Viaggio in bicicletta dal Nordest alla Grecia inseguito dalla ire di Poseidone
Collana: Altreterre
La meta è Atene, là dove si addensa quel retaggio di cultura e di mito che ha fatto noi Occidentali, e più dentro ancora nel mito la destinazione è Maratona, là dove duemilacinquecento anni fa si è decisa la nostra
differenza dagli altri. Per arrivarci devi costeggiare quell’Adriatico che è così vicino all’Italia ma che per tanti versi è altro mondo. Curiosa ambivalenza per cui il mare unisce ma al di là continua a esserci deserto, guerra, strade bianche e rocce calcinate. La guerra dei Balcani non è così lontana e se guardi bene una terra ne trovi ovunque. E poi c’è l’Albania, che è Occidente ma è ancora percepita dai più come pericolosa, arretrata, fuori dal tempo, decisamente ignota.

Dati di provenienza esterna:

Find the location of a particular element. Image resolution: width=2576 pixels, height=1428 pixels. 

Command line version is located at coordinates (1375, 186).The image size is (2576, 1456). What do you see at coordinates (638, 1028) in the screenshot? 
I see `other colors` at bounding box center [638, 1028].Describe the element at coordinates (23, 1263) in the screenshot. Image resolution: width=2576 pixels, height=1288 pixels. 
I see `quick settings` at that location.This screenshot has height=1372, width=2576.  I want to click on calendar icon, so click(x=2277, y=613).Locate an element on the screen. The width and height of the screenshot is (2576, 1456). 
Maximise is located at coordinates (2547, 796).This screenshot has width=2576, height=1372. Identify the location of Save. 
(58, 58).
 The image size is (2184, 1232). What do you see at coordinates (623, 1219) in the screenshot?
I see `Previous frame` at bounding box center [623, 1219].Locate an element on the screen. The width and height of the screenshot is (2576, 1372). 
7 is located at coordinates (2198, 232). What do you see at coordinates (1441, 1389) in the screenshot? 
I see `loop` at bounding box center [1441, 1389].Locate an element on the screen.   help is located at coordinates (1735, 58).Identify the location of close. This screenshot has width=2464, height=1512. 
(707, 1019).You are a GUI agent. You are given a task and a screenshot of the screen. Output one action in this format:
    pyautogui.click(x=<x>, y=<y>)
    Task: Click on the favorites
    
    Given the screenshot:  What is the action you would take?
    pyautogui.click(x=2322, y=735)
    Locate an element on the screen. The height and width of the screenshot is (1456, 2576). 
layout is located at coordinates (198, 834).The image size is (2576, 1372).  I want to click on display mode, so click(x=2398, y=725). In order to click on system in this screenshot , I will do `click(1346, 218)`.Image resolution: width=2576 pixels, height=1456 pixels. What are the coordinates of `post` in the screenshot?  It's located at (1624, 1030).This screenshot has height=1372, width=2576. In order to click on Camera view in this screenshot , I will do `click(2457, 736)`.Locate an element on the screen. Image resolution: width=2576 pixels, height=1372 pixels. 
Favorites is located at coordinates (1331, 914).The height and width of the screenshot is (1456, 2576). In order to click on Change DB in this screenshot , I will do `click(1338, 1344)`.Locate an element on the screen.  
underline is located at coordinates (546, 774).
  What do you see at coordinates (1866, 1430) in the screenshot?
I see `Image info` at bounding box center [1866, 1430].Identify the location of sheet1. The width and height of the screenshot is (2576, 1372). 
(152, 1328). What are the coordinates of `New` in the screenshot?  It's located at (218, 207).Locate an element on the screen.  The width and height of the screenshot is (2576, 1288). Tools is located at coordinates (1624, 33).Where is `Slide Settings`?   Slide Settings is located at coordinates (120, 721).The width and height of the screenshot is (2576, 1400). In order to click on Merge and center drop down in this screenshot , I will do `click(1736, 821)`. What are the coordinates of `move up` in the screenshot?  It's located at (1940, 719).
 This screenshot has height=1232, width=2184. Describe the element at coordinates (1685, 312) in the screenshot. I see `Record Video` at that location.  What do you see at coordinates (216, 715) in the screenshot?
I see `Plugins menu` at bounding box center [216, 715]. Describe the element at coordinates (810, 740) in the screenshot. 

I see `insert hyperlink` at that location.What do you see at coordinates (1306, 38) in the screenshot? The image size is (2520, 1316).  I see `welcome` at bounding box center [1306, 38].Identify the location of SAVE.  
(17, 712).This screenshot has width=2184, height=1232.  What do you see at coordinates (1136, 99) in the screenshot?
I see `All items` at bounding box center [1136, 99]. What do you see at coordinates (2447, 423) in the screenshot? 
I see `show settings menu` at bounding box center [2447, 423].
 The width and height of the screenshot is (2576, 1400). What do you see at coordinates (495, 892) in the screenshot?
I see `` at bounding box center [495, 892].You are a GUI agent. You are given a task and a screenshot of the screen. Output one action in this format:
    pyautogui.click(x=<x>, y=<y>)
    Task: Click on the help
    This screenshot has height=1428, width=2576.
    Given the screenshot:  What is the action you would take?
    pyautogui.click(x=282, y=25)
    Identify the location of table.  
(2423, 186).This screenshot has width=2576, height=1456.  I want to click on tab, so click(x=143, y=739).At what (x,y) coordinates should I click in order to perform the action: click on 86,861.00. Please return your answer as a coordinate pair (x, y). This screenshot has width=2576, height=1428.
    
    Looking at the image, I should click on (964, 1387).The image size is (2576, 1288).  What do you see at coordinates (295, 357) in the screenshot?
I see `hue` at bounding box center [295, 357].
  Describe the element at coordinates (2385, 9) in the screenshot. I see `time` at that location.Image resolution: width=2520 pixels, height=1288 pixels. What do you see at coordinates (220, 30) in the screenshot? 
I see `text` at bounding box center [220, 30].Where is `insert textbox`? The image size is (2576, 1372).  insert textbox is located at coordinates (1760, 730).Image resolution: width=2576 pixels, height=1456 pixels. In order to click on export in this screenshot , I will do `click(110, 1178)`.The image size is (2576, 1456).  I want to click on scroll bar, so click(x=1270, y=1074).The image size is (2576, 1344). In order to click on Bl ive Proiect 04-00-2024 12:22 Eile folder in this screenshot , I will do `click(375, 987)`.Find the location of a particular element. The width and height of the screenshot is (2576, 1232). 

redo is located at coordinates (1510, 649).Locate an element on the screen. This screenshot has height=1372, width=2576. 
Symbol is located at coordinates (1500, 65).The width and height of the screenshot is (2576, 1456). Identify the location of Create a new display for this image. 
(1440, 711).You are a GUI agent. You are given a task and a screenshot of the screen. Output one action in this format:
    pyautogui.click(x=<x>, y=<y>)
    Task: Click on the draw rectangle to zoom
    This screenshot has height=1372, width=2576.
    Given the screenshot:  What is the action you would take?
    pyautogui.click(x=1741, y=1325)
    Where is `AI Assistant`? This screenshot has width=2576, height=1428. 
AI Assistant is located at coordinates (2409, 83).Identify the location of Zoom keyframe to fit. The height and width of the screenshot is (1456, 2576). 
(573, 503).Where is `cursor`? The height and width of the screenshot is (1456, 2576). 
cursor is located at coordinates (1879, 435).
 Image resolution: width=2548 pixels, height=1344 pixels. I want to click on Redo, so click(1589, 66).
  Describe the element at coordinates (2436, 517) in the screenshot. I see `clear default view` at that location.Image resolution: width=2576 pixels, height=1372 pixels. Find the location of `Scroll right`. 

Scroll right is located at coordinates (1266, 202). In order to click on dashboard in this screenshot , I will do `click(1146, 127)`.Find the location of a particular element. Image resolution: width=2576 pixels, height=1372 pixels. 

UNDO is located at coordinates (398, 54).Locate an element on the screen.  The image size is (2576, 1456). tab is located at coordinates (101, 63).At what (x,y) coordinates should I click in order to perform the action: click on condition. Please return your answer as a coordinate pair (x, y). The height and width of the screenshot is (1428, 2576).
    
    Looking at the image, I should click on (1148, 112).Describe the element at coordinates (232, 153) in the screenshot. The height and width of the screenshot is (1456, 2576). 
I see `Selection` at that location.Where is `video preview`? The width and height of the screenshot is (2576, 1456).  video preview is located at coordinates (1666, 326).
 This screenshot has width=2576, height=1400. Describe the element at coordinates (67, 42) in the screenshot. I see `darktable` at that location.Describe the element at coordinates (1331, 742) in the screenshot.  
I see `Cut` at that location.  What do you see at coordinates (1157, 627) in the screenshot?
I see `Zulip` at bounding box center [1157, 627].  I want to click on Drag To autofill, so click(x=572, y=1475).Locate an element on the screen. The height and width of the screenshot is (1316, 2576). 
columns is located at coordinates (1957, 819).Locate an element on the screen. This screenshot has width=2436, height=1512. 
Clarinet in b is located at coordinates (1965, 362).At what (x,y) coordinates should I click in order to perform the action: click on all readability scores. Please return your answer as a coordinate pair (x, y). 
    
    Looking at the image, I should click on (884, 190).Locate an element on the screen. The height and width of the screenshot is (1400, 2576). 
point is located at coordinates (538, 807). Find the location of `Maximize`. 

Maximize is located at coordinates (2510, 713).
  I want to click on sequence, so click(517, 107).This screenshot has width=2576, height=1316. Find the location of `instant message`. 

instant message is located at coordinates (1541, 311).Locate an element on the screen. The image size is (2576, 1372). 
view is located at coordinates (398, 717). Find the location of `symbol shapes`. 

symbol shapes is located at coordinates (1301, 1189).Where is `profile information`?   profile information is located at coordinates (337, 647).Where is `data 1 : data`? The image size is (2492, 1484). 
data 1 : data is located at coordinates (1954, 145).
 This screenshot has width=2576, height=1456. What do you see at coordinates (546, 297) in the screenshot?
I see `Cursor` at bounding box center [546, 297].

È questa idea che ha fatto partire Paolo Venti, l’idea di arrivare alla patria sognata della classicità attraversando la barbarie moderna o quella che spesso viene identificata come tale. Per poi scoprire che avvicinandosi alle cose le differenze sfumano, senza bisogno di retorica o buonismo. La bicicletta obbliga a stare accanto alla gente, soprattutto se si viaggia con una tendina da quattro soldi, se si dorme negli orti o in qualche stradina poco frequentata, se sudati di pedali si incontra gente sudata di lavoro e si finisce a bere birra come se ci si conoscesse da sempre. Senza sapere una parola della loro lingua, con la sensazione di avere così tanto in comune da potersi capire bene a gesti e pacche sulle spalle. Viaggiare così è girare nel tempo, dalla Tirana di Hoxha all’Atene di Pericle, dall’Itaca di Ulisse al ponte di Mostar bombardato e ricostruito.